START Materials provided
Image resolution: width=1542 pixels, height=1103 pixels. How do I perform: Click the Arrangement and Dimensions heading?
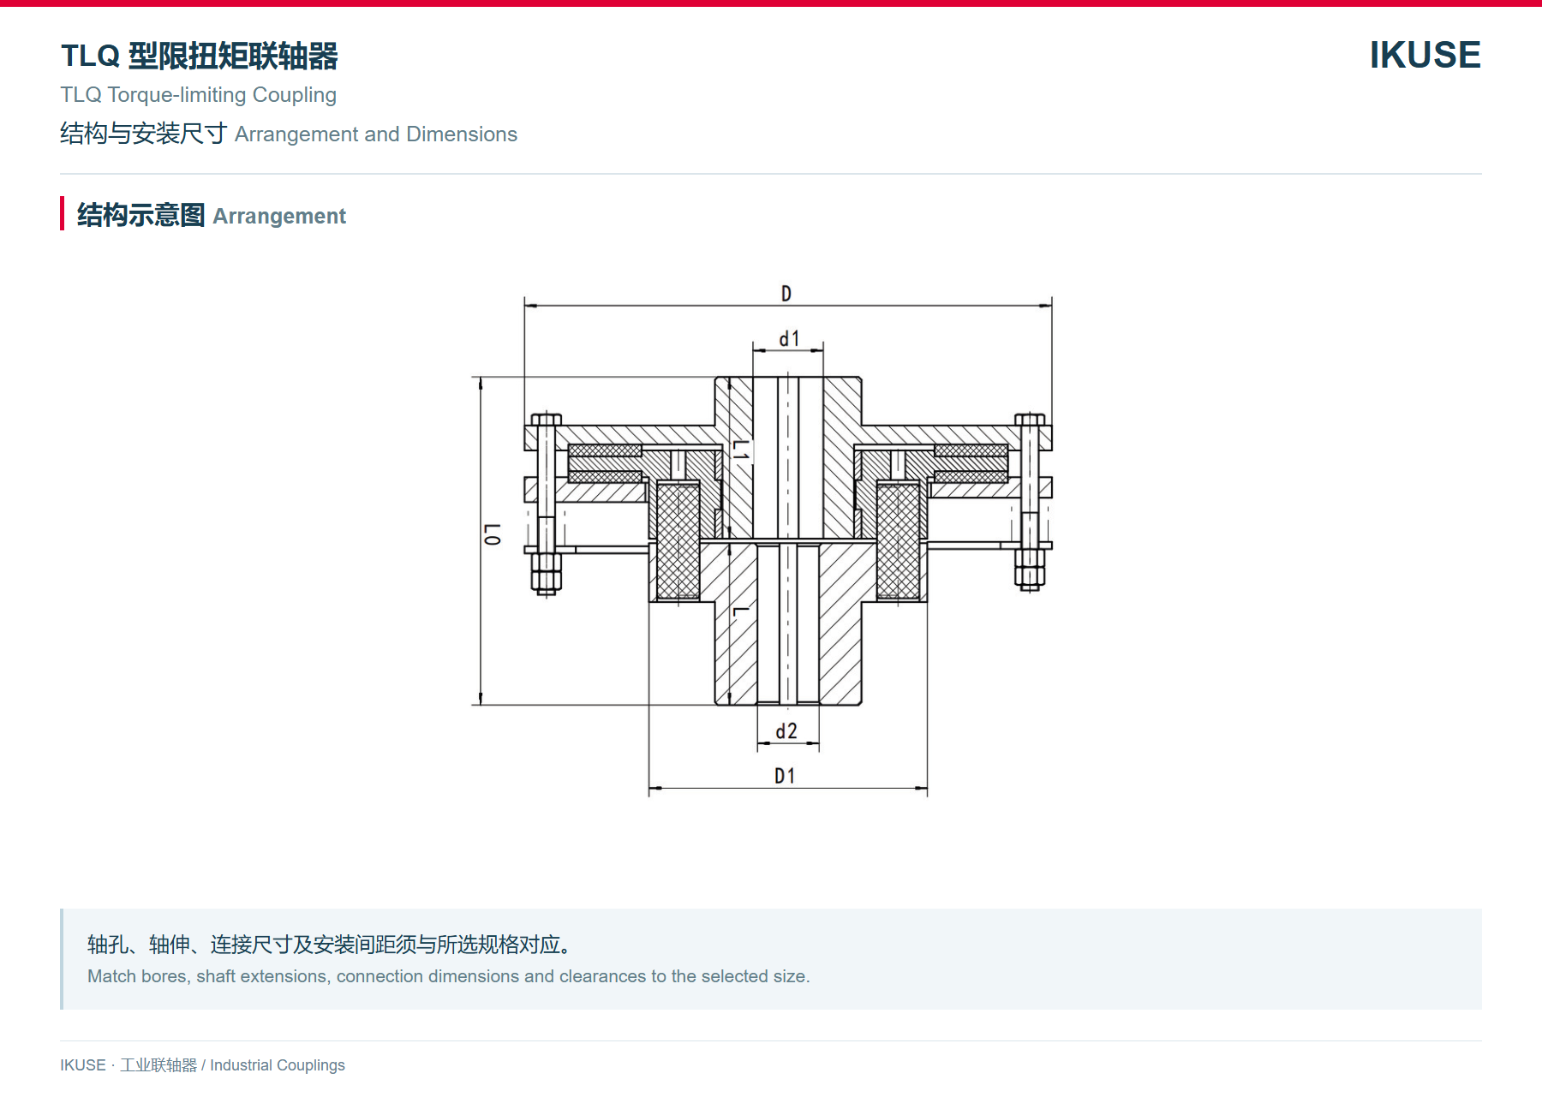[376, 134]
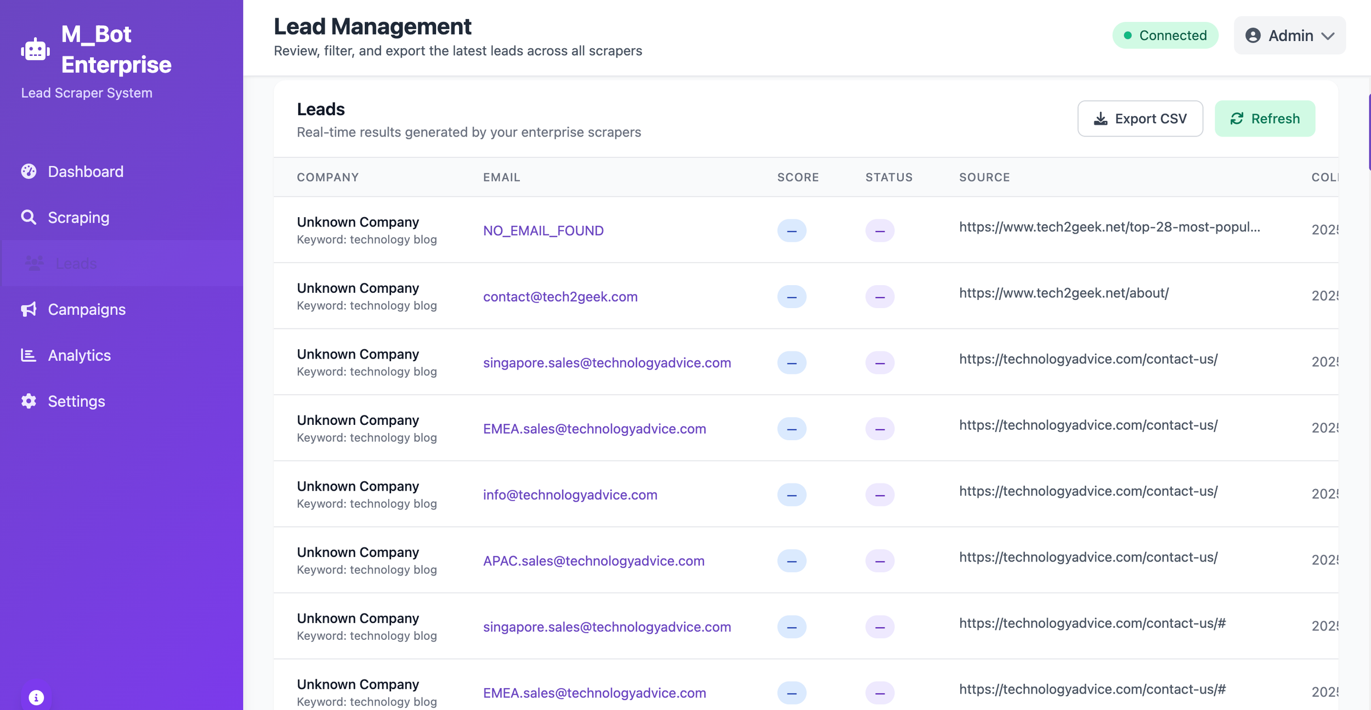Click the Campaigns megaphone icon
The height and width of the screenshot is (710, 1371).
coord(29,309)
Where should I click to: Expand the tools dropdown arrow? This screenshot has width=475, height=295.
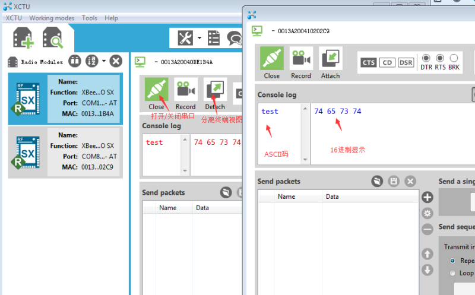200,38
END Materials provided
Duplicate the full listing above line for line, character for character, and leave out the pictures.

Image resolution: width=1542 pixels, height=1103 pixels. How do I perform: Click the Arrangement and Dimensions heading?
[376, 134]
Click the Campaigns megaphone icon
The height and width of the screenshot is (710, 1371).
coord(29,309)
Where should I click to: Expand the tools dropdown arrow? This screenshot has width=475, height=295.
200,38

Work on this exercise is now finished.